The country's attorney general said on Wednesday his office has launched a criminal investigation into the primary and members of its organizing commission.
The investigation risks the wrath of the U.S., which last week relaxed some sanctions on the government of President Nicolas Maduro on pledges his government made of a fair election next year, in a deal between it and the opposition in Barbados.
The U.S. State Department has already said it will reinstate previous sanctions if Maduro's government does not rescind public office bans on Machado and others, as well as release political prisoners and "wrongly detained" Americans by the end of November.
Sanctions were widely expanded in 2019 after Maduro won re-election in what the U.S. and others say was a fraudulent vote.
Machado, who won about 93% of votes in the primary, met with about 10 foreign diplomats on Wednesday at her party's headquarters, sparking the government's objections.
"With all due respect...don't interfere with internal issues," Jorge Rodriguez, president of the ruling party-run legislature, told a large group of diplomats at his own meeting with them on Thursday, as reporters looked on.
The government did not provide a list of attendees at the meeting.
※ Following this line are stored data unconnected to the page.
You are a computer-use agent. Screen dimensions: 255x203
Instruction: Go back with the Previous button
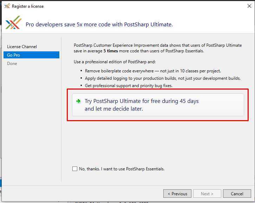point(177,194)
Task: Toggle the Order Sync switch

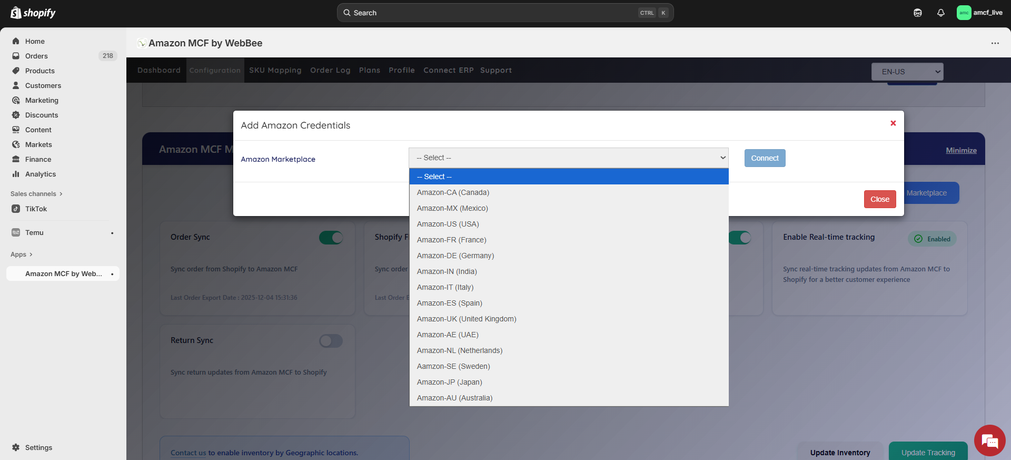Action: [x=331, y=238]
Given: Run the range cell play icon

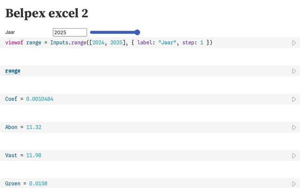Looking at the screenshot, I should (x=294, y=71).
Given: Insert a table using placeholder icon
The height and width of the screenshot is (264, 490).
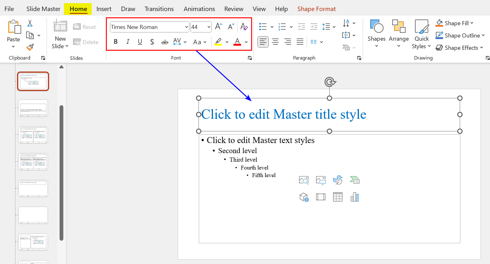Looking at the screenshot, I should coord(337,197).
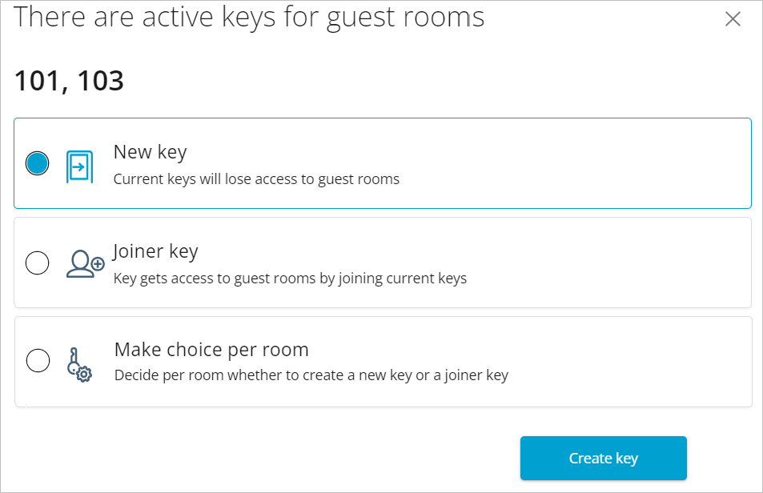Click "Decide per room" description text
763x493 pixels.
(x=311, y=375)
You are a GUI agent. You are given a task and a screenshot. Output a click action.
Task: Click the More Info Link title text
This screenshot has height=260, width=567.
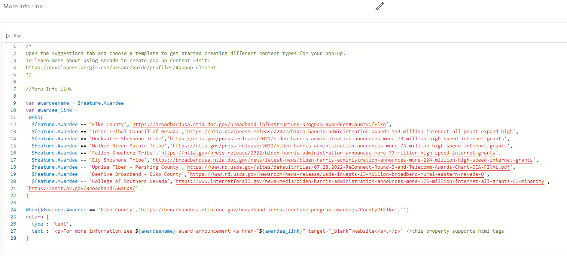(22, 6)
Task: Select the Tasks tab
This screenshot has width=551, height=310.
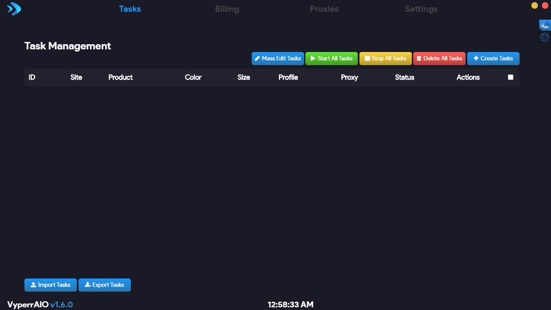Action: click(130, 9)
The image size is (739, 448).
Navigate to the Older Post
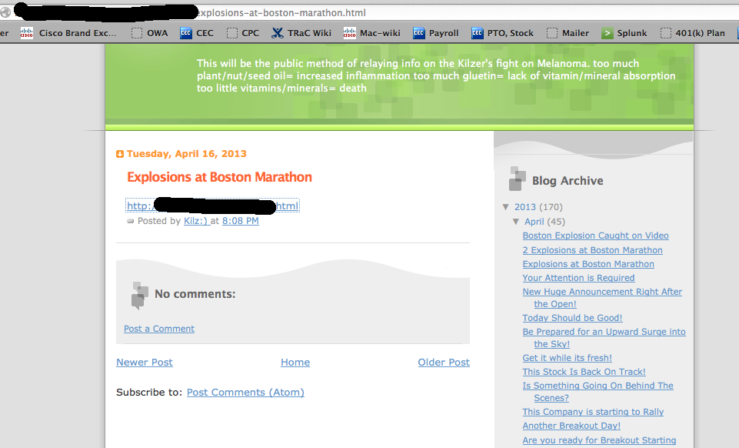[x=444, y=363]

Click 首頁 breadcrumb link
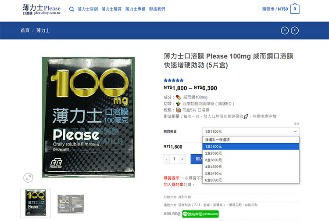coord(25,30)
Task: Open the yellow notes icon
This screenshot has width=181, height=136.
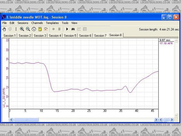Action: [x=40, y=29]
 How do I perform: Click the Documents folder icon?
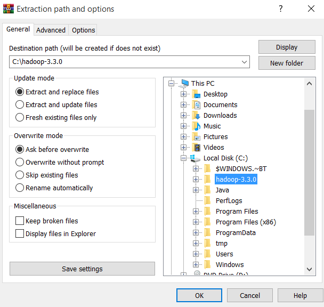(x=197, y=105)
Rodriguez, the government's top negotiator in talks with the opposition, told the diplomats the primary violated electoral rules because it was organized without the help of electoral authorities and violated the Barbados deal.
Machado, however, said the investigation into the primary is a "clear" violation of the Barbados deal.
"We hope it does not proceed," she said at a press conference to announce the primary's final vote count.
The primary's organizing commission tried unsuccessfully to involve electoral authorities, said commission head Jesus Maria Casal, who is among those under investigation.
He did not comment on the investigation.